Он выкапывает слова, слушает их звучание, и книга превращается в божью ниву, из которой он извлекает прадвижение и праслово — возвращаясь к зачатью. Однако книга никак не сочинялась. Поэтому и до и после того, как он совсем замкнулся в себе, его все раздражало. Его нервировал любой шум, раздражали гудки автомобилей и шаги прохожих. Всюду он чувствовал насилие. Незнакомый человек, проходя мимо, плюнул, не глядя. А Теодор резко отворачивается, чтобы плевок не попал на него. Он понимает: человек этот и не собирался его обижать. Теодора задевают все люди. Но они об этом не подозревают, только он это знает. Поэтому он все реже выбирался из мансарды и все больше видел во сне тишину и травку Дыр, дом и мать Милицу.

Под вечер приходила Разия, она защищала и оберегала его от людей. Хотя была замужем.

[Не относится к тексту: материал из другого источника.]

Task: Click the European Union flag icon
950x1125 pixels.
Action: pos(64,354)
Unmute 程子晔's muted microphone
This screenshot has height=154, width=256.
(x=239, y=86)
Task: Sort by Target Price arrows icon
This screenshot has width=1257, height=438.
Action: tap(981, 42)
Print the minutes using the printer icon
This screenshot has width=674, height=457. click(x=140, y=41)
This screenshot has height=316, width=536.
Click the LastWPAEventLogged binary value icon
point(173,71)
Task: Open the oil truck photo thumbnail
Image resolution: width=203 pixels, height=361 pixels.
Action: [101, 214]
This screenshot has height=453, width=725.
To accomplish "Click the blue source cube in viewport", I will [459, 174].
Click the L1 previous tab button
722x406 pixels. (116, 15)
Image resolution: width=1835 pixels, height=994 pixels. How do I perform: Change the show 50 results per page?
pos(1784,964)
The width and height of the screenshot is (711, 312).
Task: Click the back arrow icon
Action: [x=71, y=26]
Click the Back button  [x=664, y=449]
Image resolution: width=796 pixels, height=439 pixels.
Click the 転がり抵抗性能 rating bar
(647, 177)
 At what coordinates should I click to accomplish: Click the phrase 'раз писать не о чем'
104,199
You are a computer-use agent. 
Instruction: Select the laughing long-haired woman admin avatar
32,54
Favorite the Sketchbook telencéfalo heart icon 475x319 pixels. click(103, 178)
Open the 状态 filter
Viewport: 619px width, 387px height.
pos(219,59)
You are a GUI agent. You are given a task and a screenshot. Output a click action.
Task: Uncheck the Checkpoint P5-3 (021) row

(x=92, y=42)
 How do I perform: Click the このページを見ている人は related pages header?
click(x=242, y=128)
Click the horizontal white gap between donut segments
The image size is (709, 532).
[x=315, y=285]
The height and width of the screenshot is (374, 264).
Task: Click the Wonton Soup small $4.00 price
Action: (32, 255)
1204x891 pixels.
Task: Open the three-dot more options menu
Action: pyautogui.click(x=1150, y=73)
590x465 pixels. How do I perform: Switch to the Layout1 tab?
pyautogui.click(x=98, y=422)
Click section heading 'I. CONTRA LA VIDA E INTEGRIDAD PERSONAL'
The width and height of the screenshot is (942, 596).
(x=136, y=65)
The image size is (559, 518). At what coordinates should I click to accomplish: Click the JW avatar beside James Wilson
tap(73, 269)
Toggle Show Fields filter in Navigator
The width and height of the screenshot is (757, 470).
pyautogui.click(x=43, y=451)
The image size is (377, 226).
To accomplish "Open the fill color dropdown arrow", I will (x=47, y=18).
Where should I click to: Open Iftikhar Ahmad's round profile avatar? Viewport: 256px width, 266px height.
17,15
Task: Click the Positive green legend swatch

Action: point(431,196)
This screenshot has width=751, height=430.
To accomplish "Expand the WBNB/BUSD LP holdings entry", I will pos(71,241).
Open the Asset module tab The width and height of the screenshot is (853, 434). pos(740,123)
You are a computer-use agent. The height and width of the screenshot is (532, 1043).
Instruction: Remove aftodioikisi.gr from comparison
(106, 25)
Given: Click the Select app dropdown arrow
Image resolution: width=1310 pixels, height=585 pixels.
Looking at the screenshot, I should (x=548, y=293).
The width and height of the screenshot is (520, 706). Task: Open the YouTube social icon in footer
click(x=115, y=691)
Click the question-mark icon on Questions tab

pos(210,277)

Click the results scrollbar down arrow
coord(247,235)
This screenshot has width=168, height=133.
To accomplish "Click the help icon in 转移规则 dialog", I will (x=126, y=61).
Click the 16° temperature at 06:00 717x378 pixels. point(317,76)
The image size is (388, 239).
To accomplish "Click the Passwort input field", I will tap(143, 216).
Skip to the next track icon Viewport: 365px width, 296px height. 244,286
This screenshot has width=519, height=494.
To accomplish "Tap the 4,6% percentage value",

Я думаю, это Теодор толкнул ее на брак: от обиды, что он спал с какой-то Эмилией, потом с ее приятельницей Магдой, Разия взяла и вышла замуж. Но неожиданно опять появилась в мансарде, села в потертое кресло и долго молча смотрела на него. Молчал и Теодор. Ему нравилось ее присутствие, однако прикасаться к ней он больше не мог. Разия проговорила целый вечер. Подошла к нему и погладила по лицу. Теодор не шевельнулся. Она сказала, что хочет, чтобы он вошел в нее целиком, как когда-то, что она его заберет, спрячет и укроет от людей. «Я хочу, чтобы ты вошел в меня с болью родовых схваток, а потом эта боль отпустила бы». У Теодора жалко сморщилось лицо, он задрожал в объятиях Разии. И все-таки ему было тяжко. Он хотел бы вернуться в пустоту — туда, где нет ничего от этого мира. Он не мог вынести воспоминаний и, лежа в объятиях Разии, дрожащий, разбитый, повторял: «Что это с нами?» Он не мог говорить, потому что на тело и душу натянул как бы волшебную рубашку, от которой бывает то, чего быть не может. Он словно совершенствовался годами в том, чего быть не может. Лопалась его кожа. Он срывался и опять погружался в себя.